====== RECORDS FOR PROCESSING ======

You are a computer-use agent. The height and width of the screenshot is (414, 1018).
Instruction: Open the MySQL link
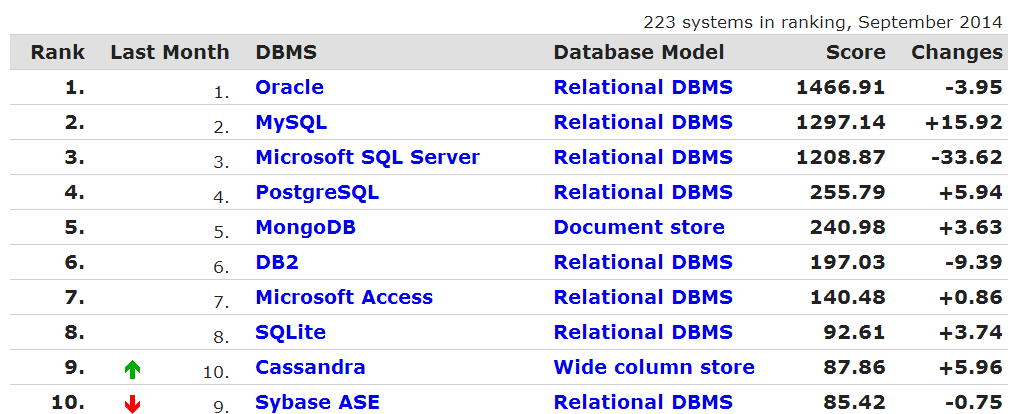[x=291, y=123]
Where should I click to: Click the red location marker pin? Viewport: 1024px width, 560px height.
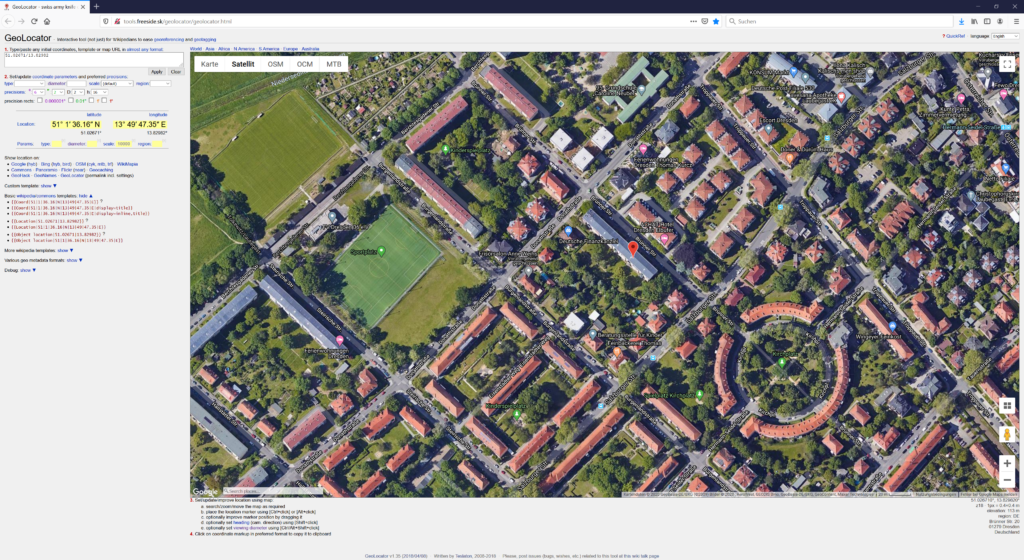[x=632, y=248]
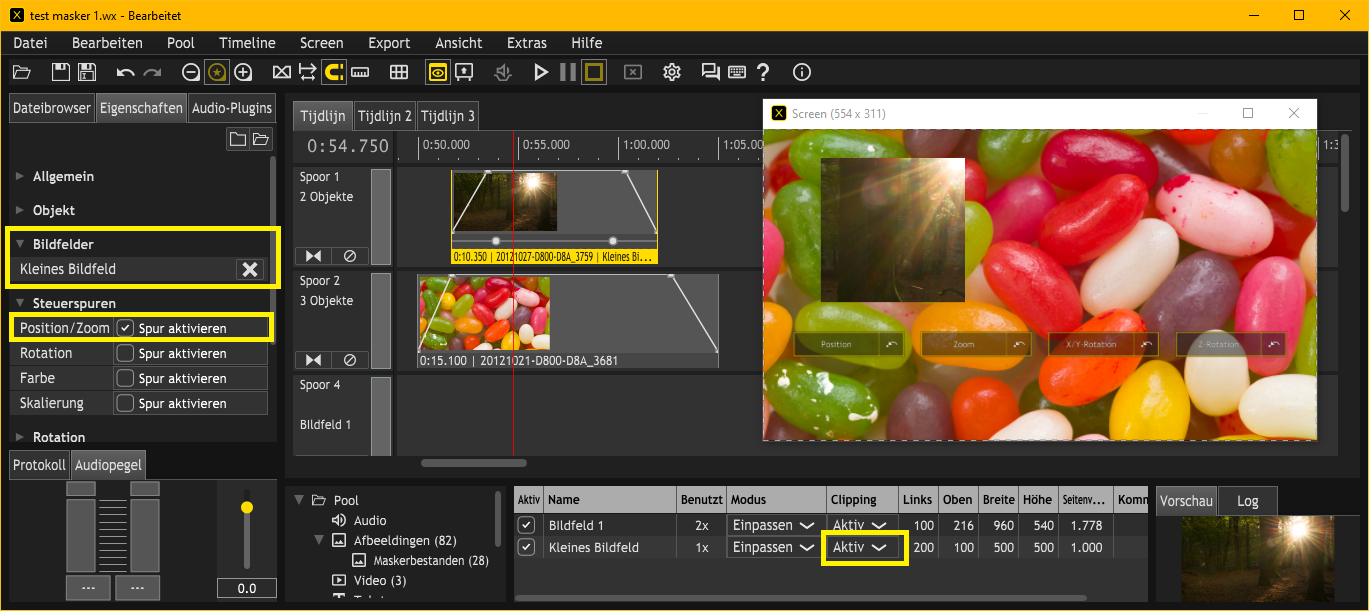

======

Quote the data above in full and without alteration; skip the pictures.

You are a computer-use agent. The height and width of the screenshot is (414, 1018).
Instruction: Open the MySQL link
[x=291, y=123]
Where should I click to: Click the red location marker pin? Viewport: 1024px width, 560px height.
[x=632, y=248]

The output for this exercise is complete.